Material supplied:
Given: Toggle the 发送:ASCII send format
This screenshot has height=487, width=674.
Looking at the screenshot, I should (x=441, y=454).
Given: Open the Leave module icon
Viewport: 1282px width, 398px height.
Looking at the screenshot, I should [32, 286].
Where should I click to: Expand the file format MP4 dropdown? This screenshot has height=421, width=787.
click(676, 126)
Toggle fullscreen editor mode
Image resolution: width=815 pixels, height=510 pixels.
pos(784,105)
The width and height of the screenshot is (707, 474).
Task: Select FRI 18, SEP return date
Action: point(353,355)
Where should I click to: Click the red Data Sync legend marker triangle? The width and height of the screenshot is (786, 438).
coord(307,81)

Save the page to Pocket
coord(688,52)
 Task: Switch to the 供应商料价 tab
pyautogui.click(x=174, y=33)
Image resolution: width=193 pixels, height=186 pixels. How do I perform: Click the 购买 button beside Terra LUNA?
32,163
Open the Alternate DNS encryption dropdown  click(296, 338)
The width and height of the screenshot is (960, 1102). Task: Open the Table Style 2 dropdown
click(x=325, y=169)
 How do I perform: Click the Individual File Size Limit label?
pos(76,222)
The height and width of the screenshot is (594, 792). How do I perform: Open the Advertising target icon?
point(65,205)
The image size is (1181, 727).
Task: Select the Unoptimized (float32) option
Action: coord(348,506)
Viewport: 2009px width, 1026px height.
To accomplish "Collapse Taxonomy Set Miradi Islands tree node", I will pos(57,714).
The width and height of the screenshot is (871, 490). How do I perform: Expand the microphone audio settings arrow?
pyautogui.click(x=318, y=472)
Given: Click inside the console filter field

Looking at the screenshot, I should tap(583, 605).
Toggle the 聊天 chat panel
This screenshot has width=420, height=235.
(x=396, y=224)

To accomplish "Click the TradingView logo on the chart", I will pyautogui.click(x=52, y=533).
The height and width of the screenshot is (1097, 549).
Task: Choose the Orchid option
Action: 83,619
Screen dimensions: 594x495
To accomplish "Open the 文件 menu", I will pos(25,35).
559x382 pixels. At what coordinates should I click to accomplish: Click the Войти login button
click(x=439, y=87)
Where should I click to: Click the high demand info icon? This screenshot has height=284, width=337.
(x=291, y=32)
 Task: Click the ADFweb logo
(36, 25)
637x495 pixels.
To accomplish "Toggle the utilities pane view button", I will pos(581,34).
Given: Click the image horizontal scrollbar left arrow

Set task:
Reproduce everything from the line containing "Viewport: 2009px width, 1026px height." down to the line containing "pyautogui.click(x=318, y=472)", scaling only the click coordinates by 1.85 and rounding each to a whole number with halves rounded up. Keep every other part of those lines unchanged.

Finished answer:
Viewport: 2009px width, 1026px height.
To accomplish "Collapse Taxonomy Set Miradi Islands tree node", I will pos(105,1321).
The width and height of the screenshot is (871, 490). How do I perform: Expand the microphone audio settings arrow?
pyautogui.click(x=588, y=873)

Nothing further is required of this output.